The overarching theme of "humans are the real planetary parasites" is less effective—it's just not an argument I take well to given the popular discourse surrounding climate change. The body horror I found more interesting than horrific, but my tolerance for that is high; the art is consistent, legible, but largely unexceptional. I blazed through this—it's not perfect, but it does well by an interesting concept, and I dig that.


Title: Ibitsu
Author: Haruto Ryo
Published: 2009-2010
Rating: 2 of 5
Page Count: 415
Total Page Count: 341,680
Text Number: 1211-1212
Read Because: personal enjoyment
Review: An urban legend proves true when a strange lolita-clad woman begins stalking the protagonist. This is silly, but I appreciate that it takes itself so far. There's no baited murder here—just murder, with later altercations taken to wholehearted extreme.

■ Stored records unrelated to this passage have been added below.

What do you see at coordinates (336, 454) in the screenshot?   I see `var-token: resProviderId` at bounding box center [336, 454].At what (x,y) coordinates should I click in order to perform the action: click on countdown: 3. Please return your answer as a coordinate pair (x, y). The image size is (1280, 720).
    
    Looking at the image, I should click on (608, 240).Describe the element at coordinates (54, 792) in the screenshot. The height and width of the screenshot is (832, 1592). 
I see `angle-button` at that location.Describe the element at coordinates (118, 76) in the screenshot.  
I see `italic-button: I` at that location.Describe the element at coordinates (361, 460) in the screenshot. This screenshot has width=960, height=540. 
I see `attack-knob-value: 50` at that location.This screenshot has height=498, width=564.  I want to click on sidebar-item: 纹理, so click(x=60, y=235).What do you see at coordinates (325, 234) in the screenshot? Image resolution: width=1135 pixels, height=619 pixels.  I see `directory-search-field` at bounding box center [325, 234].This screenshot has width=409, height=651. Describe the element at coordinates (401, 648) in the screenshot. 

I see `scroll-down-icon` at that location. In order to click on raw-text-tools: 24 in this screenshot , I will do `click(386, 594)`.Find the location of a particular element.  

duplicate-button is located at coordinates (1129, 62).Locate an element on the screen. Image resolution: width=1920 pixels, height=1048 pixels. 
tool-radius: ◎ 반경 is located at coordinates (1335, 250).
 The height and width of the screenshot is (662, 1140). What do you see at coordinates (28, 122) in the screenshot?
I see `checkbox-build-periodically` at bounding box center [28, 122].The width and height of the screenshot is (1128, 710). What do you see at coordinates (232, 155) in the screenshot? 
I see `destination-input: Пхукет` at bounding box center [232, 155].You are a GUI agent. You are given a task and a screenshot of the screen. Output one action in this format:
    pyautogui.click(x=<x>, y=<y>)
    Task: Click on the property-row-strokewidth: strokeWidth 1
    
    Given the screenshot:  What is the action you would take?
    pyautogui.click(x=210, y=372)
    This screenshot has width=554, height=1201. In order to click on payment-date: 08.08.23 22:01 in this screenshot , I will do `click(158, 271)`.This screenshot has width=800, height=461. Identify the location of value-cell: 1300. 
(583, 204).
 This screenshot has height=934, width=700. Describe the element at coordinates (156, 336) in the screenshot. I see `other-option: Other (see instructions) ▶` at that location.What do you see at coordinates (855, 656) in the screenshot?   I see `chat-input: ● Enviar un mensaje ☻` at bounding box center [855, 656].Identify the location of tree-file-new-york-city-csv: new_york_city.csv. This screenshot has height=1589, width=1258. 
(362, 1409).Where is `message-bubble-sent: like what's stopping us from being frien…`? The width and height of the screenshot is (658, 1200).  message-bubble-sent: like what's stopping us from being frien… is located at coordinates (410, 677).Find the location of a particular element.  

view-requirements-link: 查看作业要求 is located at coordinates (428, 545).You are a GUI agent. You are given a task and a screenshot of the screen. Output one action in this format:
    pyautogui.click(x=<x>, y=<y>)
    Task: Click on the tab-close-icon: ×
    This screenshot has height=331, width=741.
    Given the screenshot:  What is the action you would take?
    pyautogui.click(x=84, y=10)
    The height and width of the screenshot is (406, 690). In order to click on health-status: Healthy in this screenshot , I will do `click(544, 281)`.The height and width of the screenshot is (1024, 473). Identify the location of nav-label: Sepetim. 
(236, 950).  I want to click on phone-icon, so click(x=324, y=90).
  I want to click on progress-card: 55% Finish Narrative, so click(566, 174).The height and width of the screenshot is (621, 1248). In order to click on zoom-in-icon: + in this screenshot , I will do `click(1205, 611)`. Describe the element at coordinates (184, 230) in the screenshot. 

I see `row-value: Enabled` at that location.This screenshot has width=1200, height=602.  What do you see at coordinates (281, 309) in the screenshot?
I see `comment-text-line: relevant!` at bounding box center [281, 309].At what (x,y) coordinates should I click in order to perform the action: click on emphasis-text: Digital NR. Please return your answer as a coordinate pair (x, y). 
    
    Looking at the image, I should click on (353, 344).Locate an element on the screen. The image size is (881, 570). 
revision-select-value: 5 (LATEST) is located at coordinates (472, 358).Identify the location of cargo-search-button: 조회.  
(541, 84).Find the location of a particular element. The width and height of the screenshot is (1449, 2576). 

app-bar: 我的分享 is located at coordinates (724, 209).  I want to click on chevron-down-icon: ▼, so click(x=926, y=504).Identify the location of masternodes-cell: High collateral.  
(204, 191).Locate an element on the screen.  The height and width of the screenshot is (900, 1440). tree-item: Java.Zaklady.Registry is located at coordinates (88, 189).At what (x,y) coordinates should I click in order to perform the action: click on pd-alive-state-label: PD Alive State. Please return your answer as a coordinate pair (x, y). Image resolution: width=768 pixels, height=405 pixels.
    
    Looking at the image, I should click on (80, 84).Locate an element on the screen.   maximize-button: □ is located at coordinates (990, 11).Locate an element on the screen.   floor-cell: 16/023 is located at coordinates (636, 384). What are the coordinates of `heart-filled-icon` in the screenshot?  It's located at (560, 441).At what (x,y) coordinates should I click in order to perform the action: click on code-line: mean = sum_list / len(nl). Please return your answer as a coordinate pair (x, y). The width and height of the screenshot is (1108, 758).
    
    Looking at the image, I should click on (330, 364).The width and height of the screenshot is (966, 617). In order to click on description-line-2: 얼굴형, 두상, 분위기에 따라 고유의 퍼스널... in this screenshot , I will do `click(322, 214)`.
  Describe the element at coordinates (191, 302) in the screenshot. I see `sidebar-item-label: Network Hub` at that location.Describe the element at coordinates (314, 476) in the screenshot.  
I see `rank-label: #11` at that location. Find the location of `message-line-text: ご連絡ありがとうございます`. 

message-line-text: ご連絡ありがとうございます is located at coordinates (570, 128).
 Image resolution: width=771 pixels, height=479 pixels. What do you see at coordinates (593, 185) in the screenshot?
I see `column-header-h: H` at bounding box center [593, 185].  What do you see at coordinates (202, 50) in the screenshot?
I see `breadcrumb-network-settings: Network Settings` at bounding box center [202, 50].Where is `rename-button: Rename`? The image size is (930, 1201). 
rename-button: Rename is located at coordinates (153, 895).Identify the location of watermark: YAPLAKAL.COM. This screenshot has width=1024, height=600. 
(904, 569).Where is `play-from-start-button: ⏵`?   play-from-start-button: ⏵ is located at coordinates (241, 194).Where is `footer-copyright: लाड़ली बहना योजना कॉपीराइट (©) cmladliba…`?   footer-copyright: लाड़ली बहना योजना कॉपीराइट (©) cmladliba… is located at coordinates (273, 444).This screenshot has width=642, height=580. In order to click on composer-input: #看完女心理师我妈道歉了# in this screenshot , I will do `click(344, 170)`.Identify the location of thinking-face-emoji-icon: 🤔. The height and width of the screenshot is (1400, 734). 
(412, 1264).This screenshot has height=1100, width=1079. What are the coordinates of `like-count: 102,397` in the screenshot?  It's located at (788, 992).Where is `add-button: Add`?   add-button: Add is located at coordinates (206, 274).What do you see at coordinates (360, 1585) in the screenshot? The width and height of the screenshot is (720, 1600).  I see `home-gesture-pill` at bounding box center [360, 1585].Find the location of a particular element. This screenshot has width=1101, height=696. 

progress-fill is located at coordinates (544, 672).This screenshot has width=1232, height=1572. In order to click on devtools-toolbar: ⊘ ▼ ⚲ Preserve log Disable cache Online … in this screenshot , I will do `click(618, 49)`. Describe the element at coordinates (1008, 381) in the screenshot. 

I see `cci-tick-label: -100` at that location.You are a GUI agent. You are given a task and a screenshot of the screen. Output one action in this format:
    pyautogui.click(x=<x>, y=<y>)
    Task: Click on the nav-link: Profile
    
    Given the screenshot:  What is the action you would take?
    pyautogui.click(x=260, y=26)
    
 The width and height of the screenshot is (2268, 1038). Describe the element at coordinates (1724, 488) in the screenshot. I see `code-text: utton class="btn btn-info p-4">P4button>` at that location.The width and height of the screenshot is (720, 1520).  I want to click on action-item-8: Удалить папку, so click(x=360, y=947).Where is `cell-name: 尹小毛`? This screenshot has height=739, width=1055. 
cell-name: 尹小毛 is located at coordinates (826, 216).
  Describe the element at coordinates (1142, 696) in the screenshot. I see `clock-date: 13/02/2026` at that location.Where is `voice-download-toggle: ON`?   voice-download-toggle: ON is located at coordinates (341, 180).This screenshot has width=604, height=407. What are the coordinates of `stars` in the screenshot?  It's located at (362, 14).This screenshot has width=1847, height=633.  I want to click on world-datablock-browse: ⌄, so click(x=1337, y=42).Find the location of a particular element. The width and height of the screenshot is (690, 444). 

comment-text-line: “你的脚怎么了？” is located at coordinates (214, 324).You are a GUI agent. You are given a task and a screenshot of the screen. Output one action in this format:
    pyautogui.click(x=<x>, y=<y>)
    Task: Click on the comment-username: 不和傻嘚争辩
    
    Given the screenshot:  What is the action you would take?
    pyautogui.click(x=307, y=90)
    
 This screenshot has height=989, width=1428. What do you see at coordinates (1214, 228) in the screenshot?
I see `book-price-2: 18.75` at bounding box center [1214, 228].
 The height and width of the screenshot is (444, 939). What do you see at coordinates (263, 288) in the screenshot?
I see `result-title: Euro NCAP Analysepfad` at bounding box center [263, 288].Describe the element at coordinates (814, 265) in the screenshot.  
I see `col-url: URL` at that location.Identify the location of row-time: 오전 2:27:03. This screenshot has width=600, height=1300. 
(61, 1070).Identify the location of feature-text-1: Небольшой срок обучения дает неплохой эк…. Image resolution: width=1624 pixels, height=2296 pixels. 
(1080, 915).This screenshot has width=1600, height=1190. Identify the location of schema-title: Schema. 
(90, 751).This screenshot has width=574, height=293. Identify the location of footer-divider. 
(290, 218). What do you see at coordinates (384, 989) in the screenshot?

The antagonist's backstory gets the requisite final twist, but it actually improves things, taking her from "trauma turns you into a monster" to "nope, just a super mega serial killer." None of this makes it good, and if it does interesting things by taking stalking seriously then it undermines any progressive intent with panty shots, gendered violence, and incest played for shock value.

Was my life enriched by Ibitsu? No. Did I want a horror manga and indeed read a gleefully gruesome horror manga which, emboldened by its short length, is carried away but its own violence? You betcha.


Title: Helter Skelter: Fashion Unfriendly
Author: Kyoko Okazaki
Translator: [forgot to record it, can't for the life of me find it online]
Published: Vertical, 2013 (2003)
Rating: 3 of 5
Page Count: 320
Total Page Count: 342,760
Text Number: 1222
Read Because: mentioned on some or another list of horror manga, paperback borrowed from the Wilsonville Public Library
Review: And up-and-coming celebrity is the product of secret, extensive, fragile plastic surgery. This is about the fickleness and violence of fame, beauty standards, pop culture, and sexism, taking them to surreal extremes; it's effective social commentary but not particularly nuanced or, as a result, memorable. What is memorable is the characters. Okazaki has an unfortunate same face issue that makes supporting characters difficult to distinguish, but the rancid mess of the central character (whose voiceovers intrude, sympathetic and vicious, into a usually-distant narrative) and her toxic, compelling relationships (explored through sexual content which teeters between coy and shocking but never settles for merely titillating) has a vibrancy that the themes alone lack.